Part of that stems from the fear of getting caught in the crackdown. Police sent the public a text message that warned: “Given the presence of terrorist groups and armed individuals in some gatherings last night and their plans to cause death, and the firm decision to not tolerate any appeasement and to deal decisively with the rioters, families are strongly advised to take care of their youth and teenagers.”
Another text, addressed “Dear parents,” which claimed to come from the intelligence arm of the paramilitary Revolutionary Guard, also directly warned people not to take part in demonstrations.
The witness spoke to the AP on condition of anonymity due to the ongoing crackdown.
—- By Jon Gambrell in Dubai, United Arab Emirates
Iran drew tens of thousands of pro-government demonstrators to the streets Monday in a show of power after nationwide protests challenging the country’s theocracy.
Iranian state television showed images of demonstrators thronging Tehran toward Enghelab Square in the capital.
It called the demonstration an “Iranian uprising against American-Zionist terrorism,” without addressing the underlying anger in the country over the nation’s ailing economy. That sparked the protests over two weeks ago.
State television aired images of such demonstrations around the country, trying to signal it had overcome the protests, as claimed by Iranian Foreign Minister Abbas Araghchi earlier in the day.
China says it opposes the use of force in international relations and expressed hope the Iranian government and people are “able to overcome the current difficulties and maintain national stability.”
Chinese Foreign Ministry spokesperson Mao Ning said Monday that Beijing “always opposes interference in other countries’ internal affairs, maintains that the sovereignty and security of all countries should be fully protected under international law, and opposes the use or threat of use of force in international relations.”
German Chancellor Friedrich Merz condemned “in the strongest terms the violence that the leadership in Iran is directing against its own people.”
He said it was a sign of weakness rather than strength, adding that “this violence must end.”
Merz said during a visit to India that the demonstrators deserve “the greatest respect” for the courage with which “they are resisting the disproportional, brutal violence of Iranian security forces.”
He said: “I call on the Iranian leadership to protect its population rather than threatening it.”
Iran’s Foreign Ministry spokesman on Monday suggested that a channel remained open with the United States.
Esmail Baghaei made the comment during a news conference in Tehran.
“It is open and whenever needed, through that channel, the necessary messages are exchanged,” he said.
However, Baghaei said such talks needed to be “based on the acceptance of mutual interests and concerns, not a negotiation that is one-sided, unilateral and based on dictation.”
The semiofficial Fars news agency in Iran, which is close to the paramilitary Revolutionary Guard, on Monday began calling out Iranian celebrities and leaders on social media who have expressed support for the protests over the past two weeks, especially before the internet was shut down.
The threat comes as writers and other cultural leaders were targeted even before protests. The news agency highlighted specific celebrities who posted in solidarity with the protesters and scolded them for not condemning vandalism and destruction to public property or the deaths of security forces killed during clashes. The news agency accused those celebrities and leaders of inciting riots by expressing their support.
Canada said it “stands with the brave people of Iran” in a statement on social media that strongly condemned the killing of protesters during widespread protests that have rocked the country over the past two weeks.

» **EXERCISE**:
Rewrite the stretch of the report on Iran's protests from "State television aired" through "in the day.", putting "broadcast" in place of "aired".

» **STORED DATA**:
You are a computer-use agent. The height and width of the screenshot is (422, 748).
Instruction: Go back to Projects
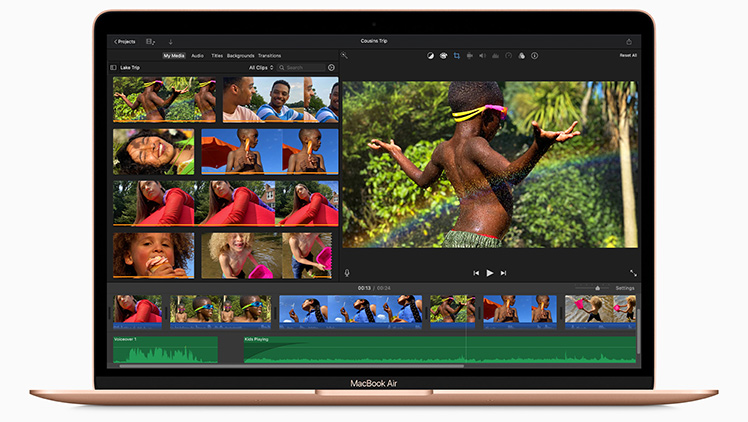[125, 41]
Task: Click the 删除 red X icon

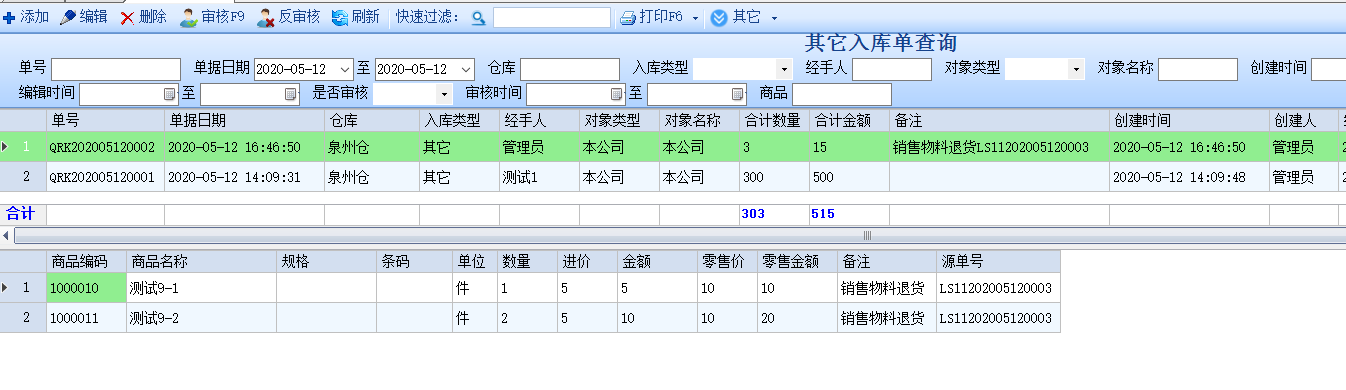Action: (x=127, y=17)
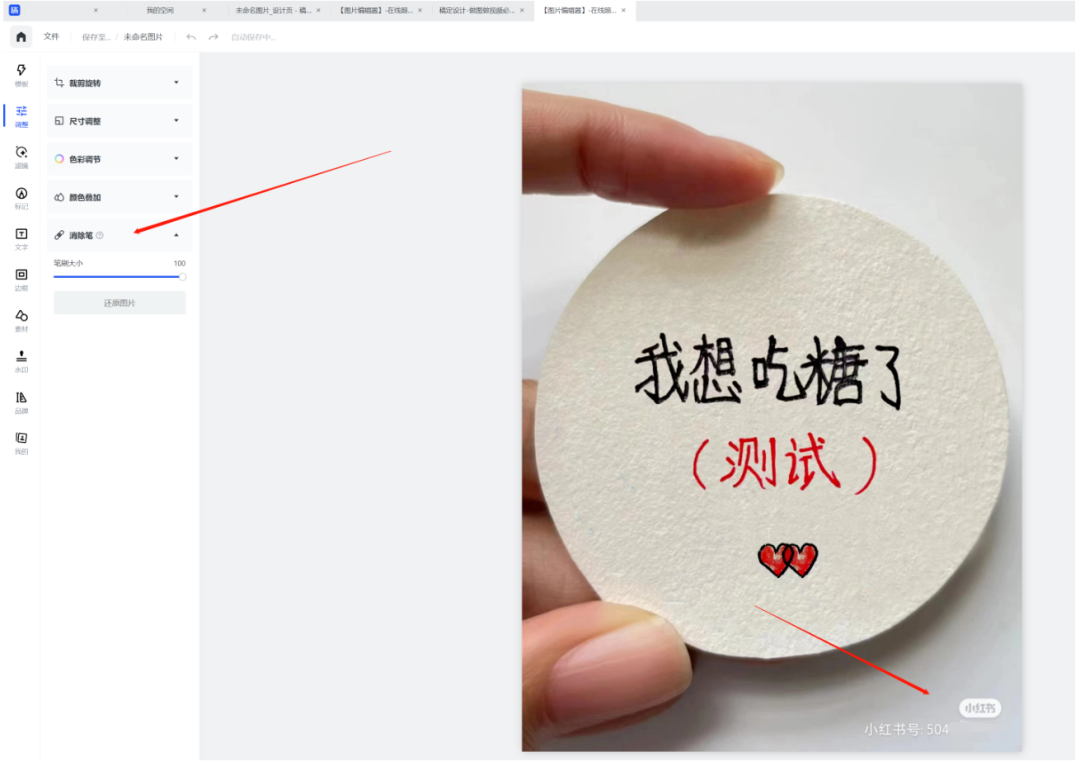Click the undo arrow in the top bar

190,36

--

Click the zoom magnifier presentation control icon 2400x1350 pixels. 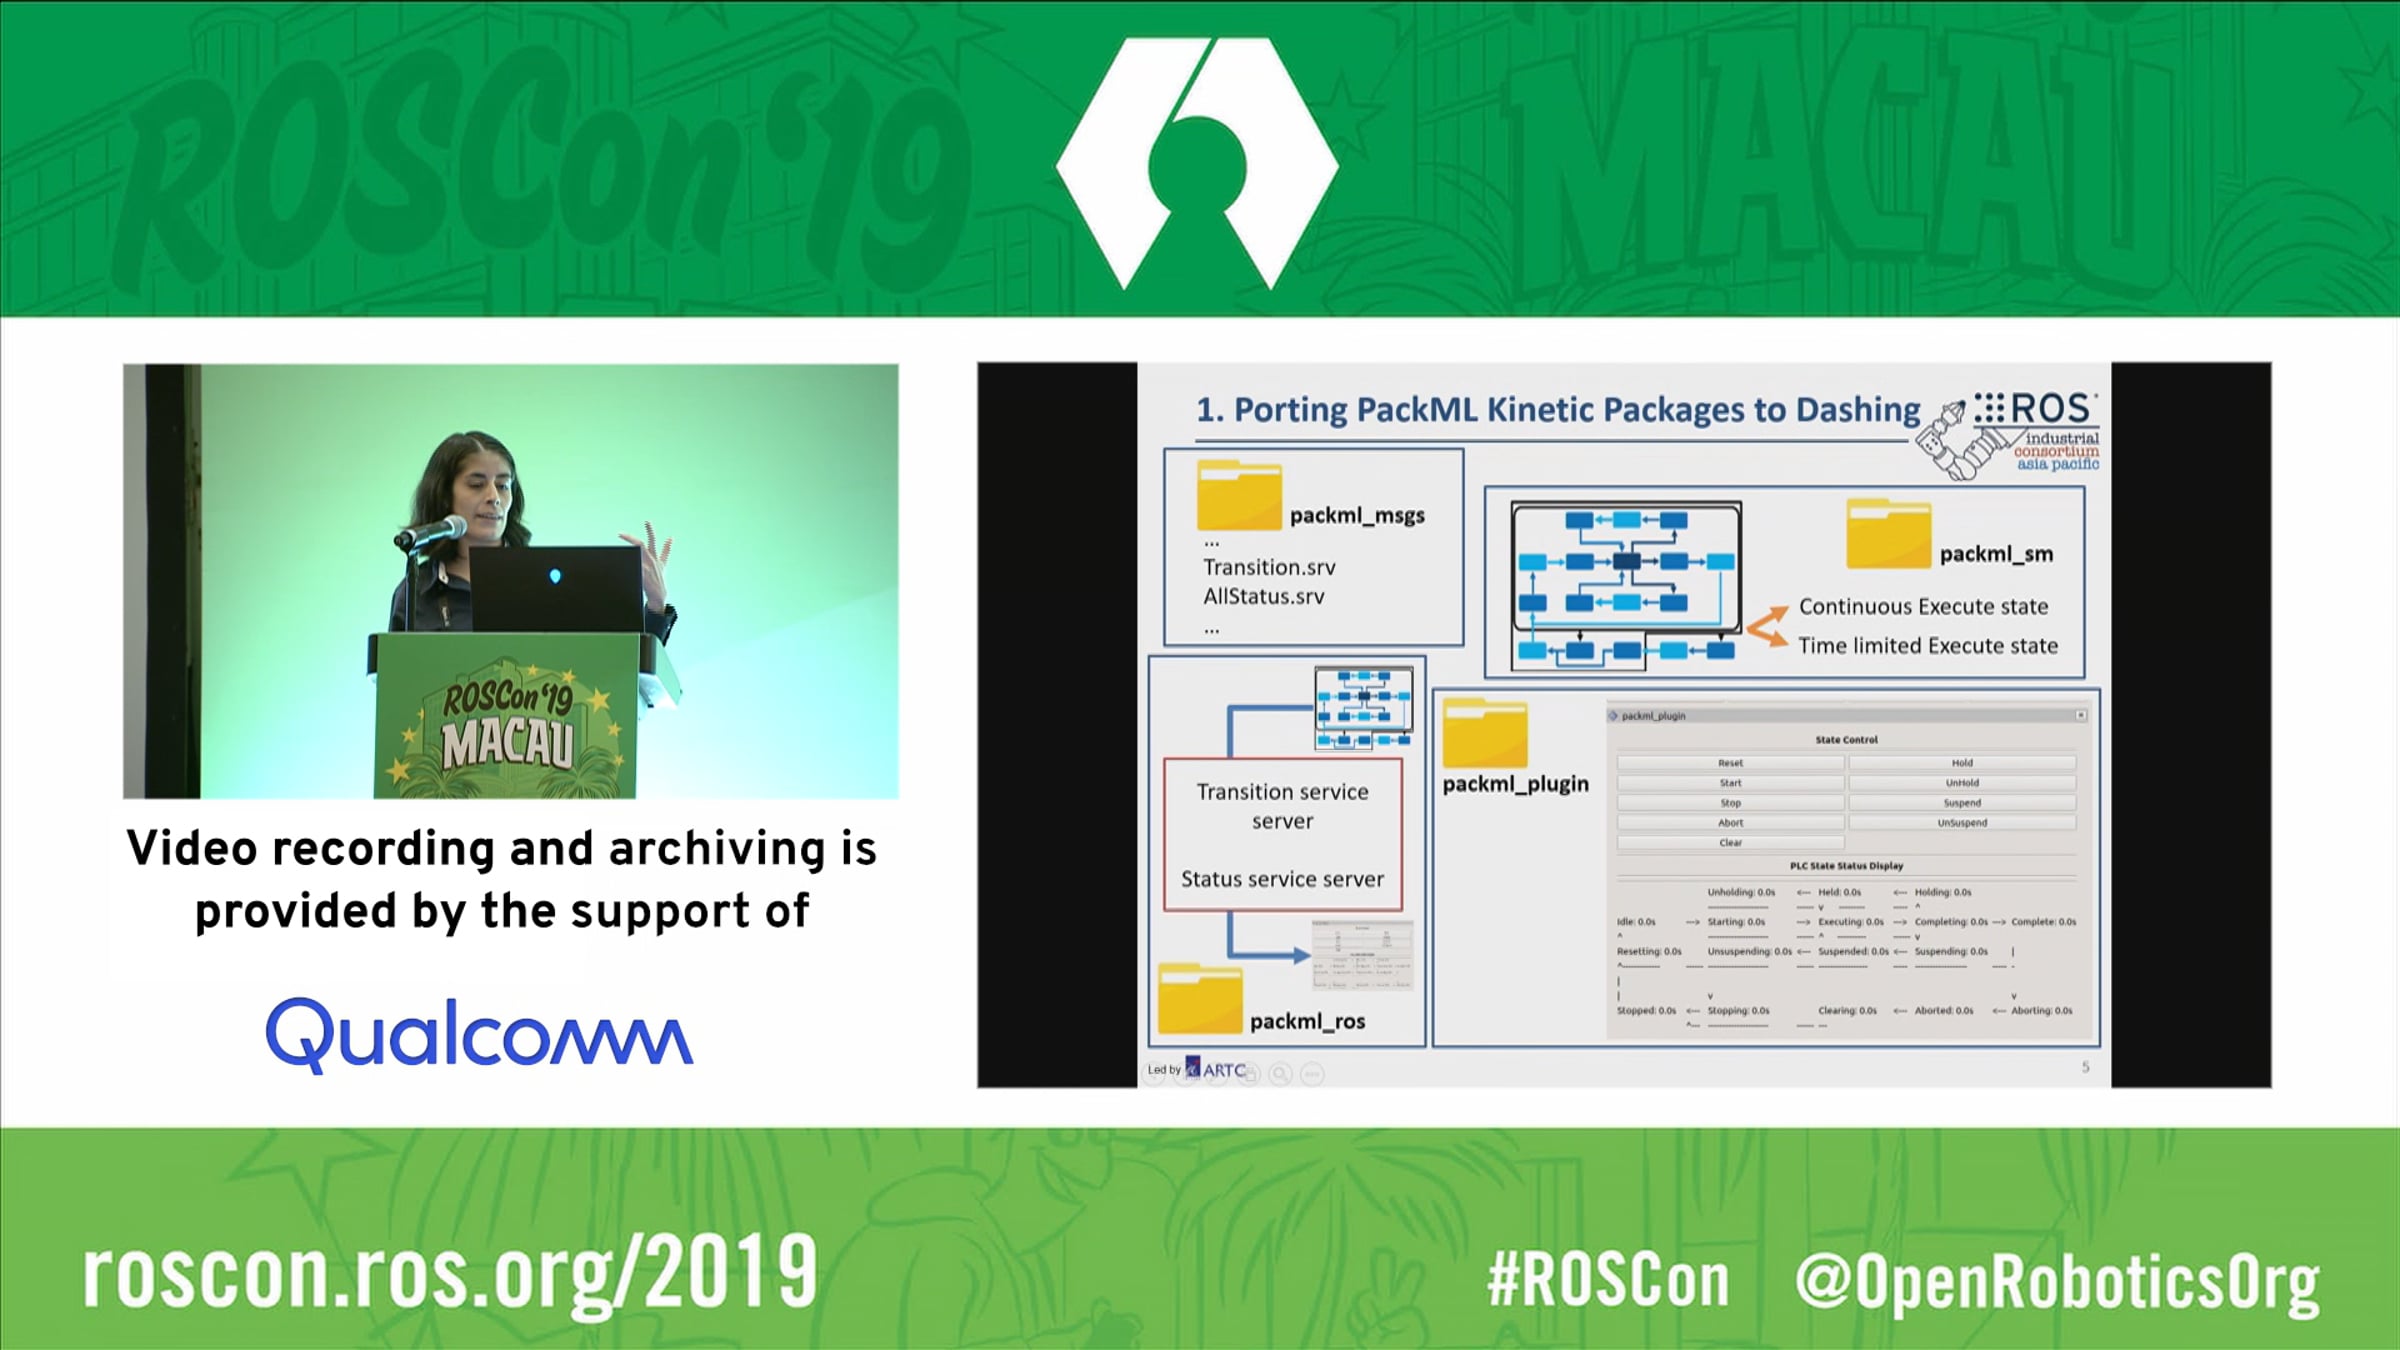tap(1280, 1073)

» **RESPONSE TO THE EXERCISE**:
State television broadcast images of such demonstrations around the country, trying to signal it had overcome the protests, as claimed by Iranian Foreign Minister Abbas Araghchi earlier in the day.